“What, are you at that again? I still have them, and they will still beat any of the cattle you own.”

“I don’t think so,” said Sir James, taking snuff with an elegant turn of his wrist.

“I wouldn’t bet against them,” said a man in a puce coat, and a tie-wig. “I’d buy them, if you’d sell, Ravenscar.” Mr Ravenscar shook his head.

“Oh, Max wins all his races!” Lord Mablethorpe declared. “He bred those greys, and I’ll swear he wouldn’t part with them for a fortune. Have they ever been beaten, Max?”

“No. Not yet.”

“They have not yet been evenly matched,” said Sir James.

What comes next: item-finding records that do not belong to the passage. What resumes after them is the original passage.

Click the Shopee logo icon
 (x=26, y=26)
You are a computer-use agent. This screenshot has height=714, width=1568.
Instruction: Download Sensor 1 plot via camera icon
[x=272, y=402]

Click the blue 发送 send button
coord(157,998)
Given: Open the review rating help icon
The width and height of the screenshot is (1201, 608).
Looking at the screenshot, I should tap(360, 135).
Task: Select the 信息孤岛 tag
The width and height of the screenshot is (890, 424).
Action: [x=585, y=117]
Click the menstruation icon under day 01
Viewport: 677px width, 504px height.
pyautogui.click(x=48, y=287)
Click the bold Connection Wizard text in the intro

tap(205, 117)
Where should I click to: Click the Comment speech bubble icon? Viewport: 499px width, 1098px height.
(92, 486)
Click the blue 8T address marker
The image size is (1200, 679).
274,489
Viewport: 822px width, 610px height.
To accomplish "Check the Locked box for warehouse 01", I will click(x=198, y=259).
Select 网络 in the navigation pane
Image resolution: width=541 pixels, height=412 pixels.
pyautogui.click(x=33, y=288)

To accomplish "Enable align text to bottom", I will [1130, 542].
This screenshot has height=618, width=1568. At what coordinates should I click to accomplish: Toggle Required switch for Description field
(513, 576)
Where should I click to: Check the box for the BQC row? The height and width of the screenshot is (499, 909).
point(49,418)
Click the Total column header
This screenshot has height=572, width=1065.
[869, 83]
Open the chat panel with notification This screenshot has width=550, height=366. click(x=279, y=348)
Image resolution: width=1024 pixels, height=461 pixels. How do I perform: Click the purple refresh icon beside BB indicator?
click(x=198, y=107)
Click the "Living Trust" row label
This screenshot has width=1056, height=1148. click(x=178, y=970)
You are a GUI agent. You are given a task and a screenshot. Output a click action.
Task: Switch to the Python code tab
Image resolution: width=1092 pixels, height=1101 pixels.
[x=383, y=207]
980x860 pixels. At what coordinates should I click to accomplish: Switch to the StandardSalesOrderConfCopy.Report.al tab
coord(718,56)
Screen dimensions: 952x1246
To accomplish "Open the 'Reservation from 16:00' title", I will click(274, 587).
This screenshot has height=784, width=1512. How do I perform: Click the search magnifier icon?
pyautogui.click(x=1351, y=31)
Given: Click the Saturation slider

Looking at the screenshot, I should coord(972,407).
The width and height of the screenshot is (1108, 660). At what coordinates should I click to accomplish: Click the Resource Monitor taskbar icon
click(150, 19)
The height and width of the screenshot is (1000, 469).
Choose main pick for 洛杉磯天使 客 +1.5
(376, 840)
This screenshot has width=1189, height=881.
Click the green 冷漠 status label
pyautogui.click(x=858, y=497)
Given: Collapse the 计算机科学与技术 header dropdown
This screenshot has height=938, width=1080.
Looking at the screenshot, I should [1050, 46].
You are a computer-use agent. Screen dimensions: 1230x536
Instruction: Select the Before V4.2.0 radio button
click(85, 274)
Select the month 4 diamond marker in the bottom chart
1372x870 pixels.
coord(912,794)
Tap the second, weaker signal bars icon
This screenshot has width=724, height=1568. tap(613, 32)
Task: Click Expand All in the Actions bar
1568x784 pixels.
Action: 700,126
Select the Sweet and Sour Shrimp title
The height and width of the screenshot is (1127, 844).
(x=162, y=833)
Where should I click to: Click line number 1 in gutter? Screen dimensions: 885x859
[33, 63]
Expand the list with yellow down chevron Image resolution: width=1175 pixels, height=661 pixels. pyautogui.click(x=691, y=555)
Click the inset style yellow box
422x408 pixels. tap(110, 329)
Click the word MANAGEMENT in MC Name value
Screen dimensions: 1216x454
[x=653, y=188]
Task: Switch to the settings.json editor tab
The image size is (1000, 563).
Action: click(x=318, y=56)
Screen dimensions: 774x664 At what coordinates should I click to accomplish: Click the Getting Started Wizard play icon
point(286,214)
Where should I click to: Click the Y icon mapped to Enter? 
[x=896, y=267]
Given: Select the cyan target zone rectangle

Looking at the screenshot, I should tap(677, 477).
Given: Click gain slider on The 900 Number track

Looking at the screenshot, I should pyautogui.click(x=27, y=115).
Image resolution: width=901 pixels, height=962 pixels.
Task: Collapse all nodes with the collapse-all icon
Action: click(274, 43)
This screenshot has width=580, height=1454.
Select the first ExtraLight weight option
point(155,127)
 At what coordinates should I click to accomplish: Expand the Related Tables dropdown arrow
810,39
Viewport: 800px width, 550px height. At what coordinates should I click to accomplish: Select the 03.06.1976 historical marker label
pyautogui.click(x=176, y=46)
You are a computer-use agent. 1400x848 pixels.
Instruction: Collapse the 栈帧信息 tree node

“You thought they were once,” remarked Ravenscar, with a slight smile.

“Oh, admittedly!” replied Filey, with an airy gesture. “I underrated them, like so many other men.”

Mr Lucius Kennet came back into the room, and laid some bills and a number of rouleaus on the table. Miss Grantham pushed them towards Mr Ravenscar. “Your winnings, sir.”

Mr Ravenscar glanced at them indifferently, and, stretching out his hand, picked up two of the bills, and held them crushed between his fingers. “Five hundred pounds on the table, Filey,” he said. “I will engage to drive my greys against any pair you may choose to match ’em with, over any distance you care to set, upon a day to be fixed by yourself.”